> AUSGEWÄHLTER TEXT:
------------------------------------
D er Untergang des Abendlandes: Dieses Bild benutzen die deutsche Industrie und ihr hörige Medien gern, wenn es um die Energiewende geht. Die steigenden Strompreise werden den erneuerbaren Energien angelastet. Millionen Arbeitsplätze stünden auf dem Spiel: Mit diesem Argument werden Ängste geschürt, soll die Energiewende aufgerollt und umgekehrt werden. Angesichts des jüngsten Klimaberichts der Vereinten Nationen ist das eine vorsätzliche Irreführung, die glücklicherweise auf wenig fruchtbaren Boden fällt.

Denn genau andersherum wird ein Schuh draus: Photovoltaik sichert die industrielle Basis der deutschen Wirtschaft. Denn nie wieder wird schmutziger Strom so billig sein wie früher. So hat das Europaparlament kurz vor Weihnachten beschlossen, ab Januar insgesamt 900 Millionen Emissionszertifikate zeitweise aus dem Markt zu nehmen. Dadurch soll die Umweltverschmutzung teurer werden. Vor allem die Kohlekraftwerke, die von derzeit niedrigen Preisen für Braunkohle profitieren, dürften damit unter Druck geraten. Die US-Regierung plant, auch für Kohlendioxid aus Kraftwerken einen strengen Grenzwert vorzuschreiben, wie er bereits für Partikel und Schwermetalle gilt.
------------------------------------
> INHALT DER DATEN:
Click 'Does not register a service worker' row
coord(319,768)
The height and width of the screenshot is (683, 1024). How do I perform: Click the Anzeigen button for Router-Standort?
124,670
------------------------------------
Geben Sie den Absatz des Textes zur Energiewende oben, der mit „Denn genau andersherum“ beginnt, als kurze Stichpunktliste wieder. Die wesentlichen Fakten sollen erhalten bleiben.

- Photovoltaik sichert die industrielle Basis der deutschen Wirtschaft.
- Schmutziger Strom wird nie wieder so billig sein wie früher.
- Das Europaparlament hat kurz vor Weihnachten beschlossen, ab Januar insgesamt 900 Millionen Emissionszertifikate zeitweise aus dem Markt zu nehmen. Dadurch soll Umweltverschmutzung teurer werden.
- Vor allem Kohlekraftwerke, die derzeit von niedrigen Braunkohlepreisen profitieren, dürften dadurch unter Druck geraten.
- Die US-Regierung plant einen strengen Grenzwert für Kohlendioxid aus Kraftwerken, wie er bereits für Partikel und Schwermetalle gilt.